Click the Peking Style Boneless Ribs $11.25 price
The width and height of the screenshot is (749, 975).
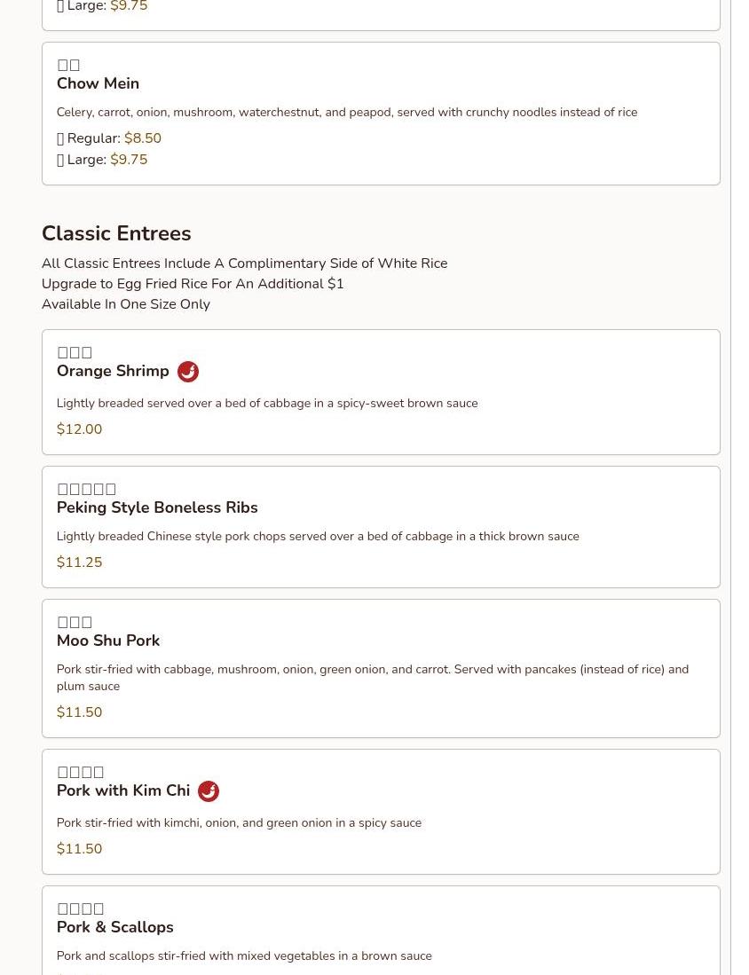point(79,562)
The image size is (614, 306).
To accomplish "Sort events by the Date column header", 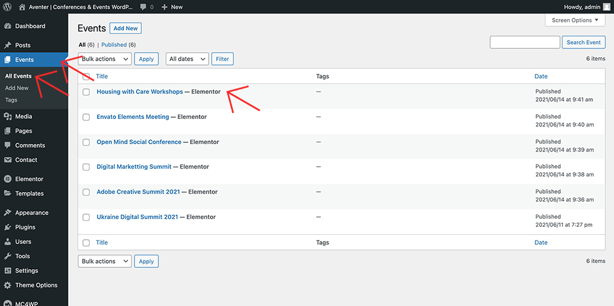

# Your goal
If an entry contains a picture, leave it out and repeat the rest exactly.

# Written reply
Click the Peking Style Boneless Ribs $11.25 price
The width and height of the screenshot is (749, 975).
point(79,562)
The image size is (614, 306).
To accomplish "Sort events by the Date column header", 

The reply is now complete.